Reiterating the demand for a separate province comprising the urban parts of Sindh, the MQM-P leaders said Karachi had been destroyed in the past few years. Addressing the rally, Dr Khalid Maqbool Siddiqui, the party’s convener, said the creation of a separate province was a constitutional demand of the people of the urban areas of Sindh.

“Sindh has a strong case for forming a new province,” he said. “It is not wrong for residents of urban areas of Sindh province to demand a separate province under the current circumstances.”

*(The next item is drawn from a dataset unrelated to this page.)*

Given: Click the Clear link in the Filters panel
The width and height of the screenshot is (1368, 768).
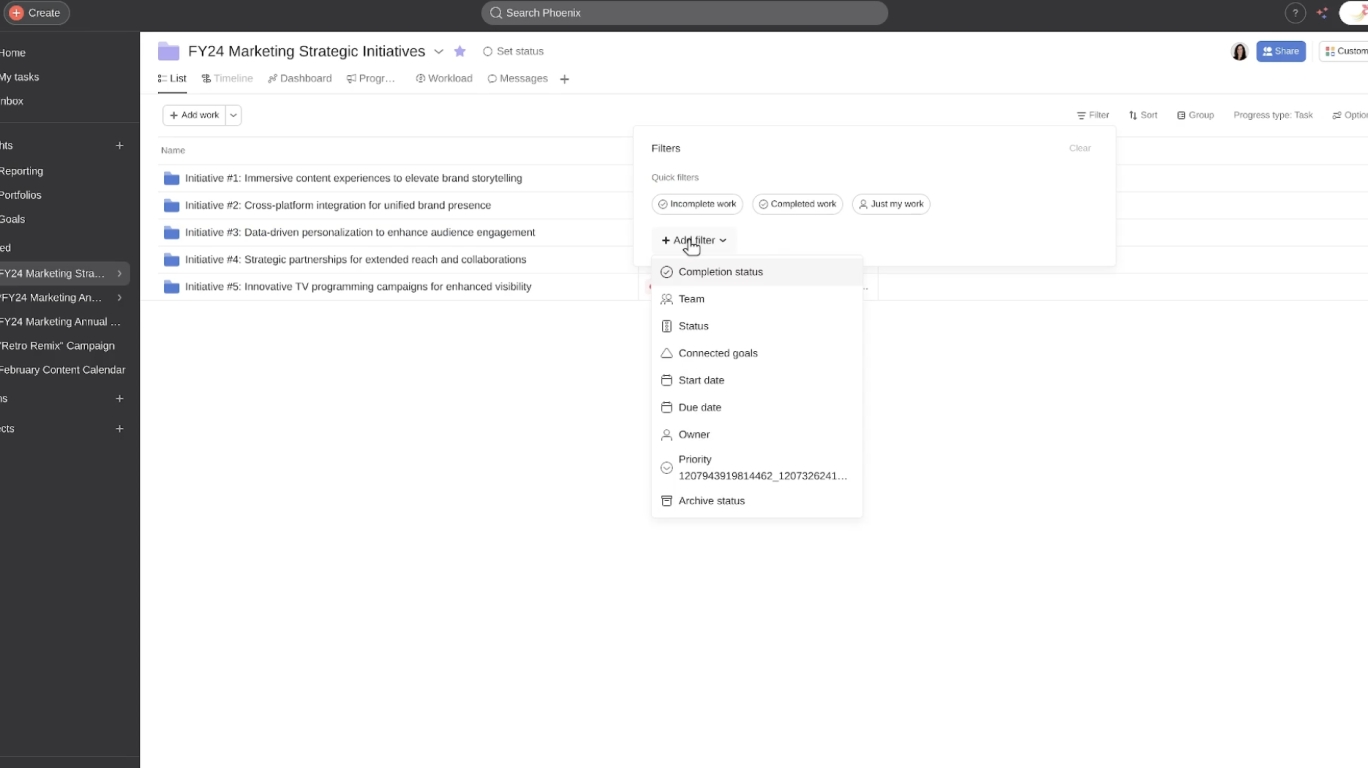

He said that the calendar of Pakistan starts from migration and Mohajirs. “We are the sole owner of evacuee lands in Sindh called Matrooka Sindh,” he said. He added that “today’s public meeting in Karachi would silence the party’s opponents and critics who were hatching up a conspiracy against the MQM-P”.

Without naming the Jamaat-e-Islami, a party that has announced a rally for the rights of Karachi on Sunday, Siddiqui said that the religious party used to criticise us by terming the MQM-P an ethnic party for organising such rallies. “But now, it is also carrying out rallies for the rights of the metropolis.”

The MQM-P leader said that the 18th constitutional amendment remained an unfinished agenda if the Article 140-A was not implemented. He said that in the civilised countries, local police looked after the law and order of cities and being the economic hub of the country, Karachi needed an effective system of community policing. “If the MQM-P came in power, local police would be deputed in Lalukhet [Liaquatabad], Lyari and Malir.”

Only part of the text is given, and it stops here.